++++ Exercise inputs

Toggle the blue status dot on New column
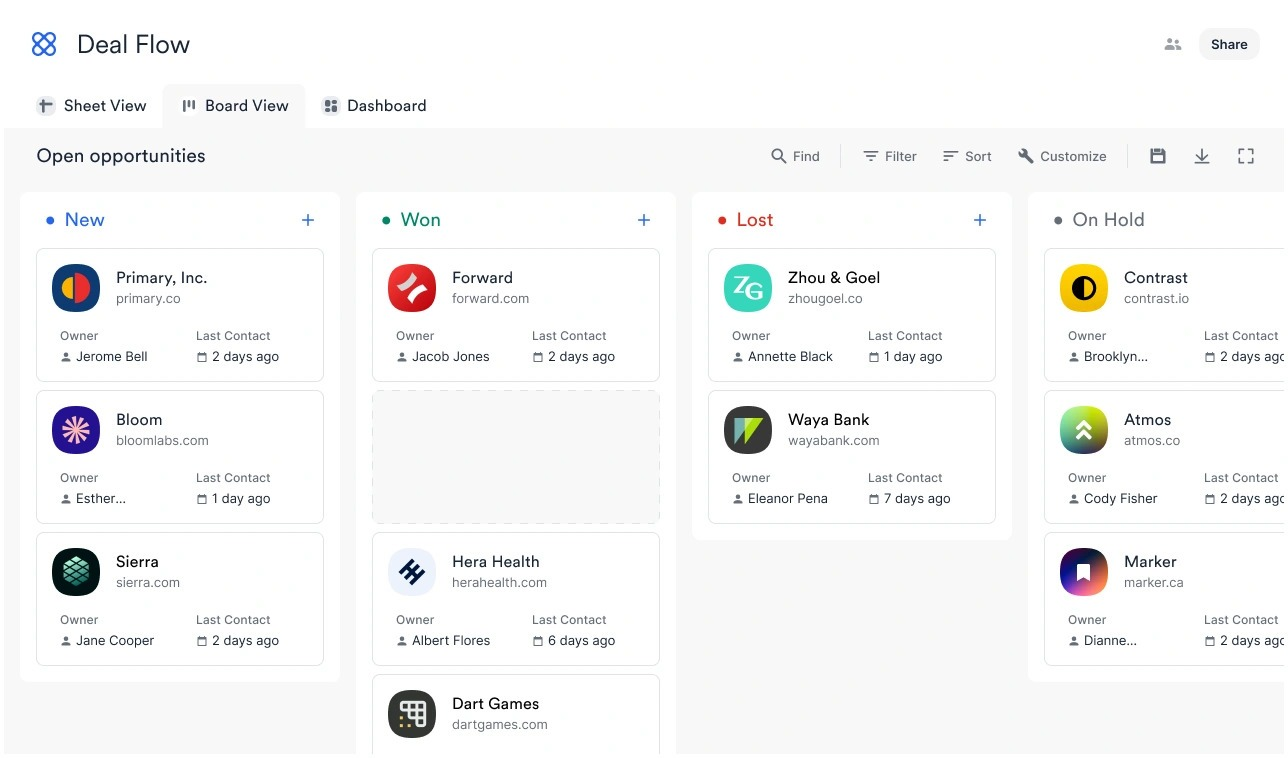 [52, 219]
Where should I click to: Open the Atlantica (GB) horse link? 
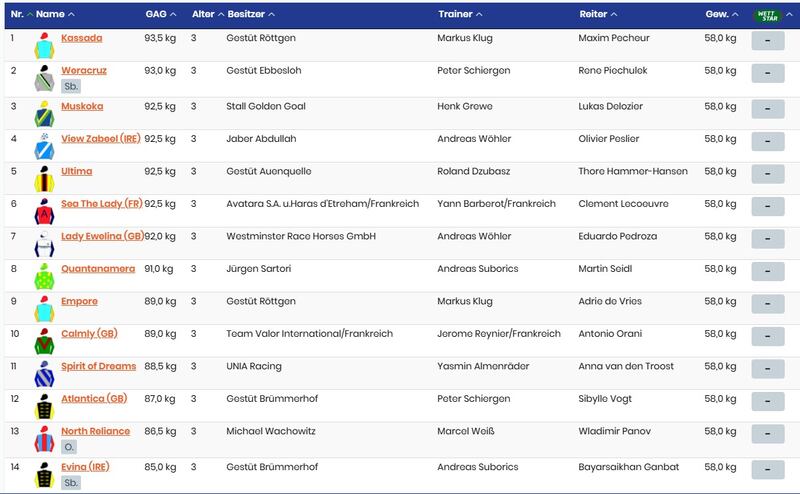pos(94,399)
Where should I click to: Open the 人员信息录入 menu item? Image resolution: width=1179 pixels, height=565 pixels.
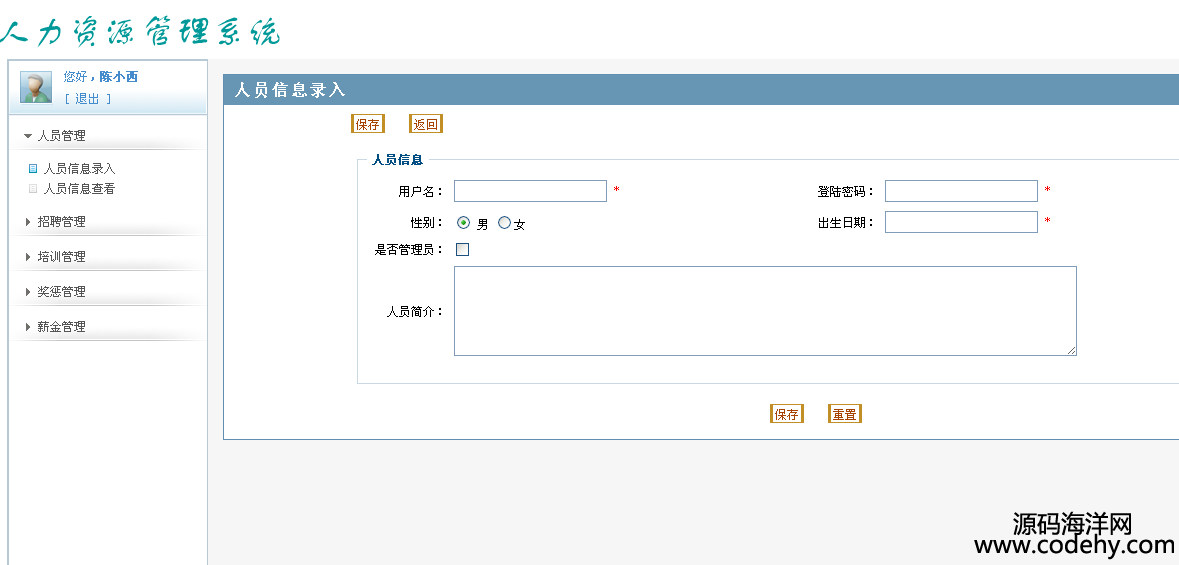[79, 169]
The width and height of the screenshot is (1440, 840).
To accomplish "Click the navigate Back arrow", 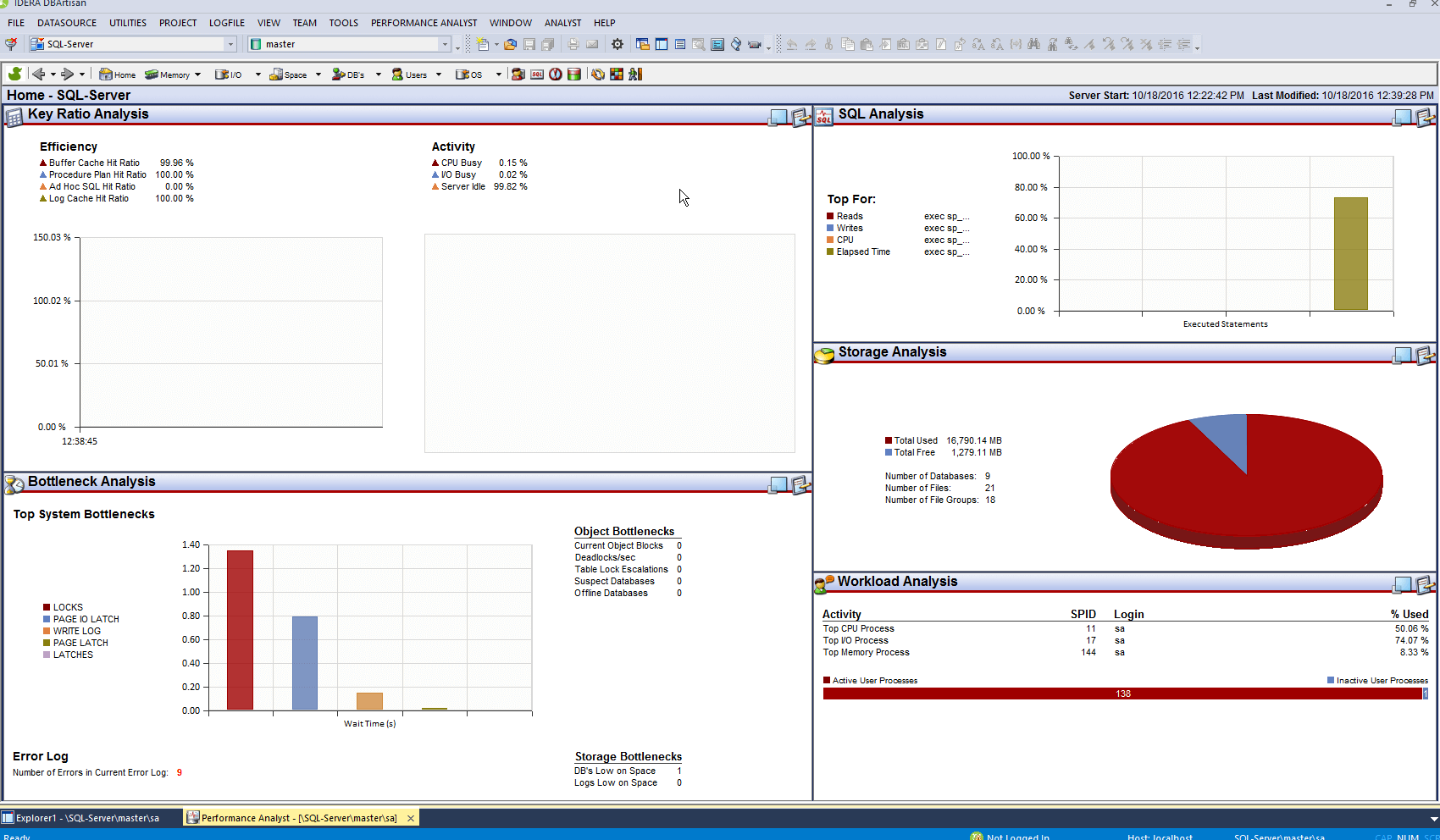I will 38,75.
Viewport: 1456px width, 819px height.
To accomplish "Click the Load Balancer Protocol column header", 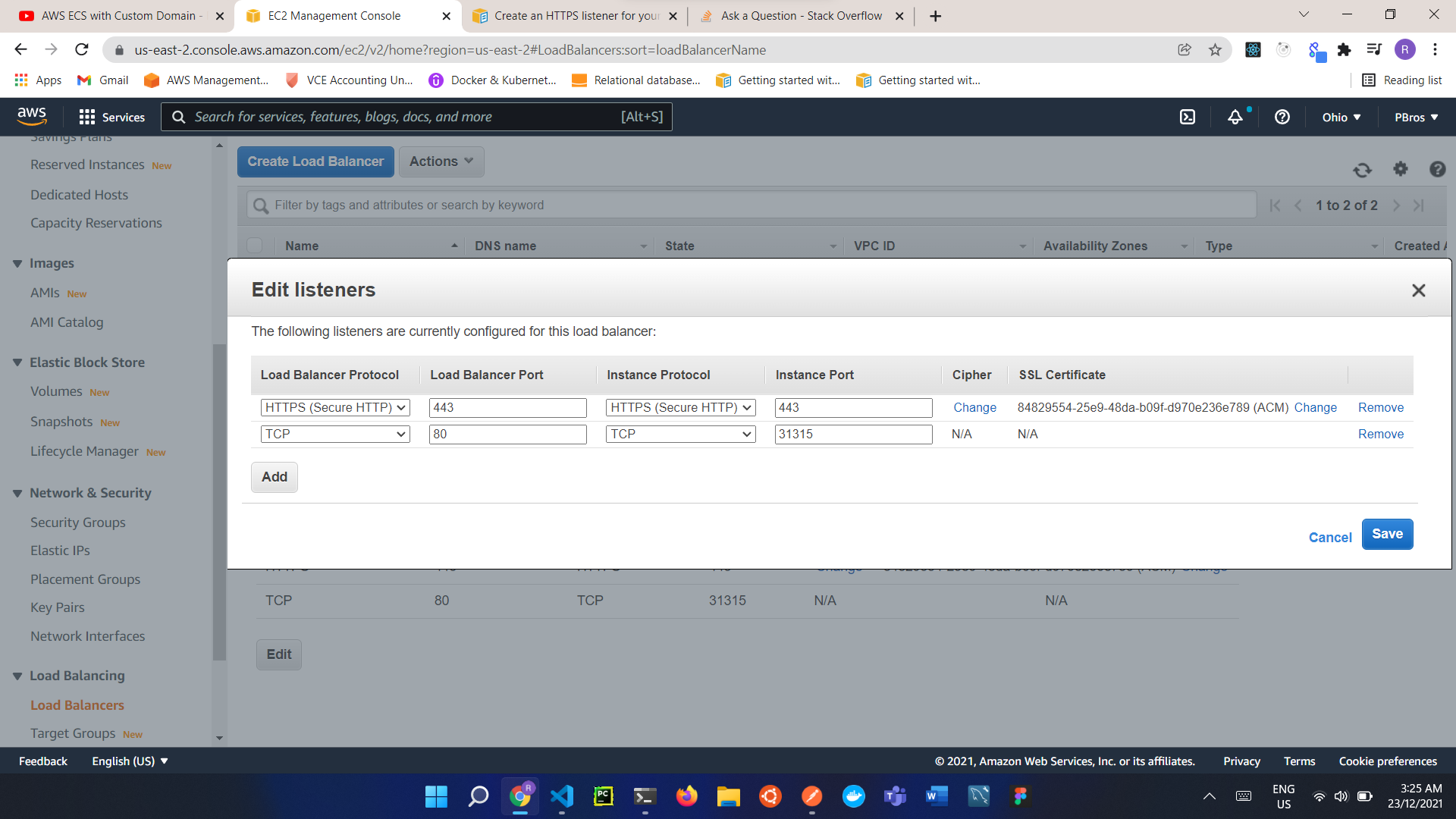I will coord(330,374).
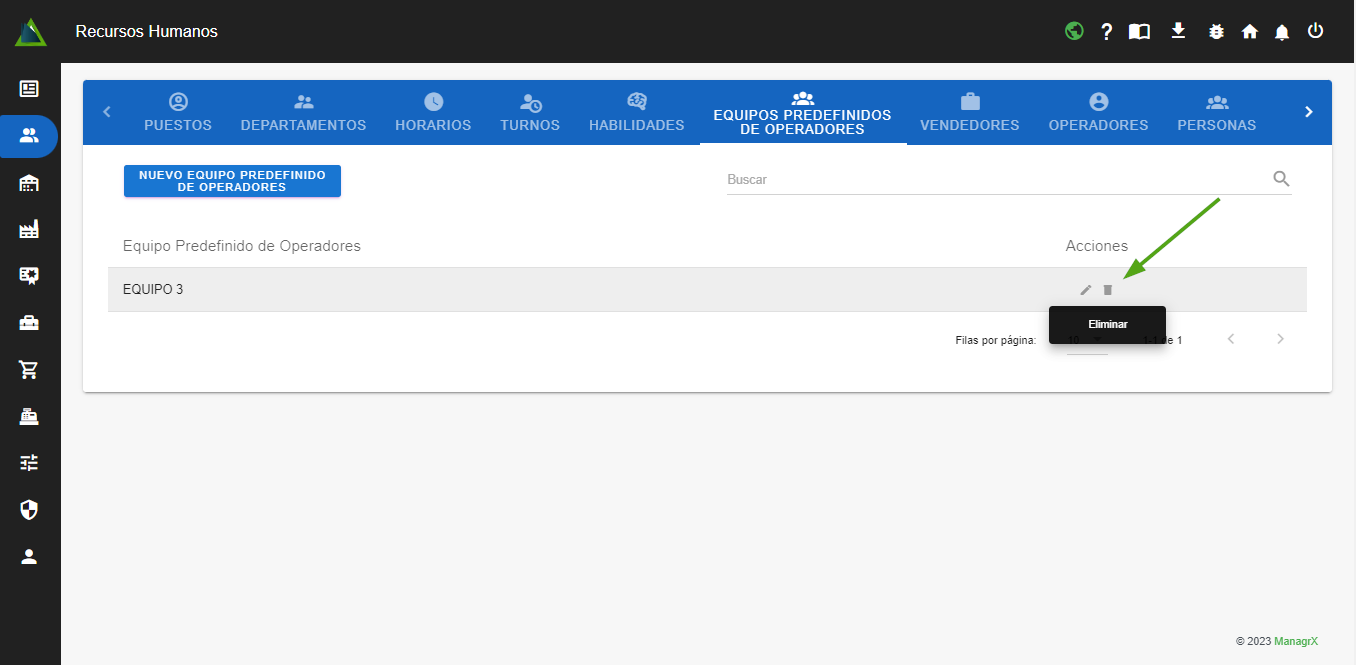Open help via the question mark icon

coord(1106,32)
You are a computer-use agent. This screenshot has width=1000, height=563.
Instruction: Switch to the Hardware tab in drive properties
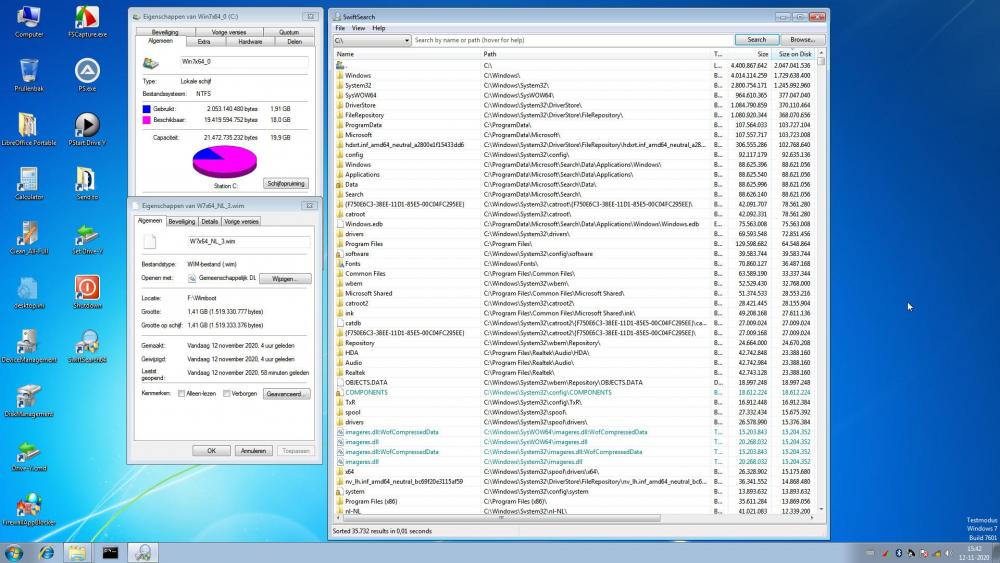[x=249, y=42]
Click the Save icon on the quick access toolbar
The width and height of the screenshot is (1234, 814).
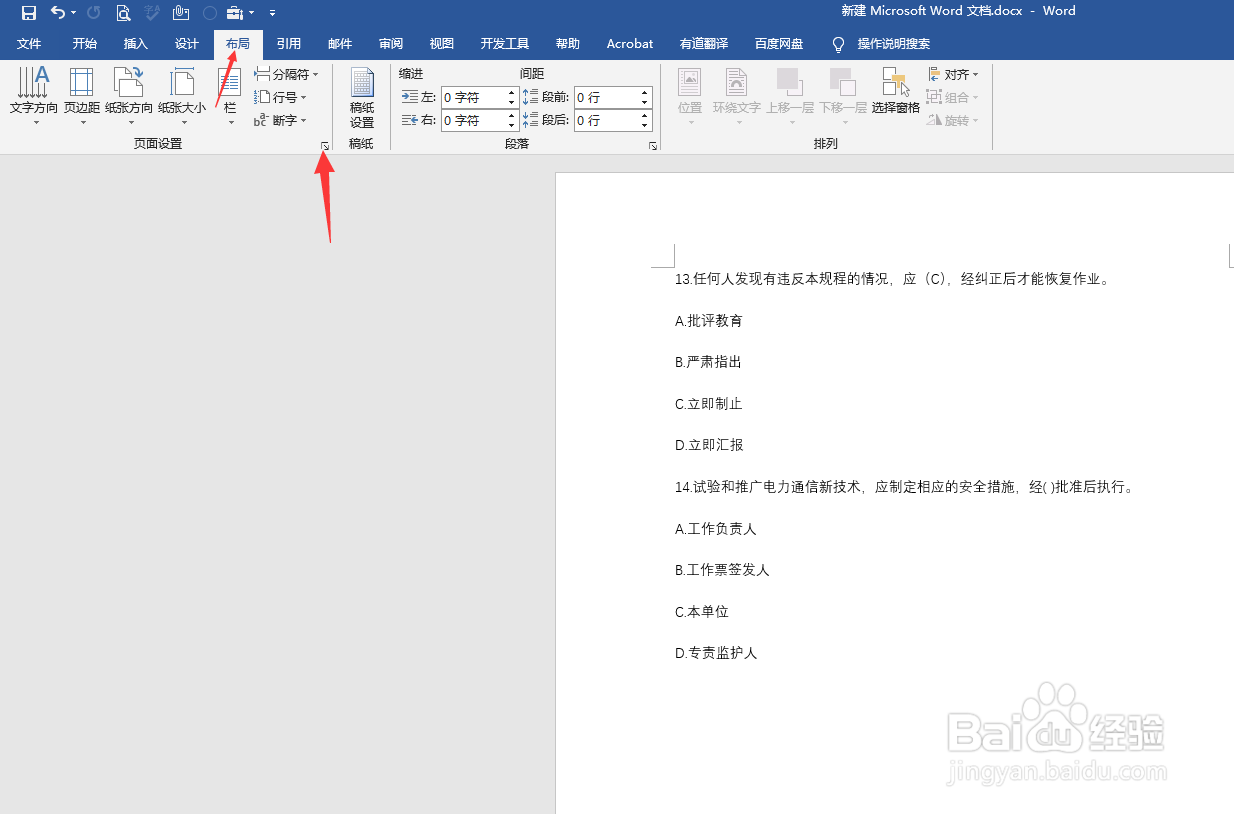tap(27, 12)
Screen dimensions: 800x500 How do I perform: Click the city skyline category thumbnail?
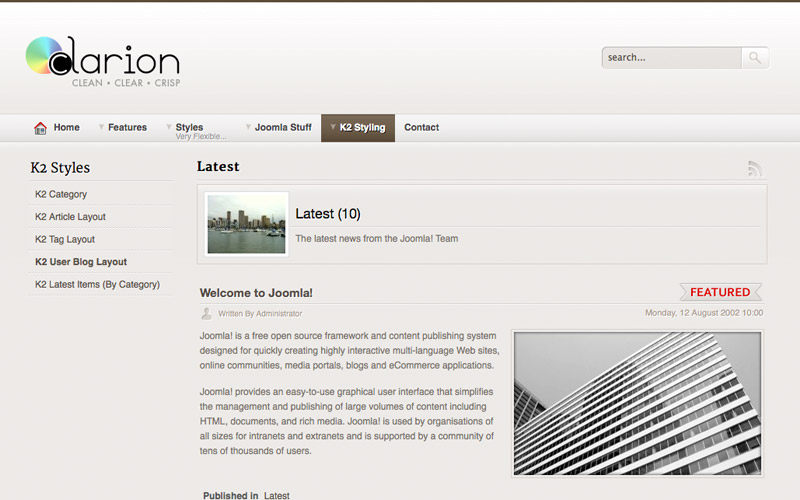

++++++++

Return the lines from the one that contains "Click the Save" through the final line of the listing above, inclusive. Transcribe them exactly and drop the pictures.

> _Result of this task_:
Click the Save icon on the quick access toolbar
The width and height of the screenshot is (1234, 814).
tap(27, 12)
Screen dimensions: 800x500 How do I perform: Click the city skyline category thumbnail?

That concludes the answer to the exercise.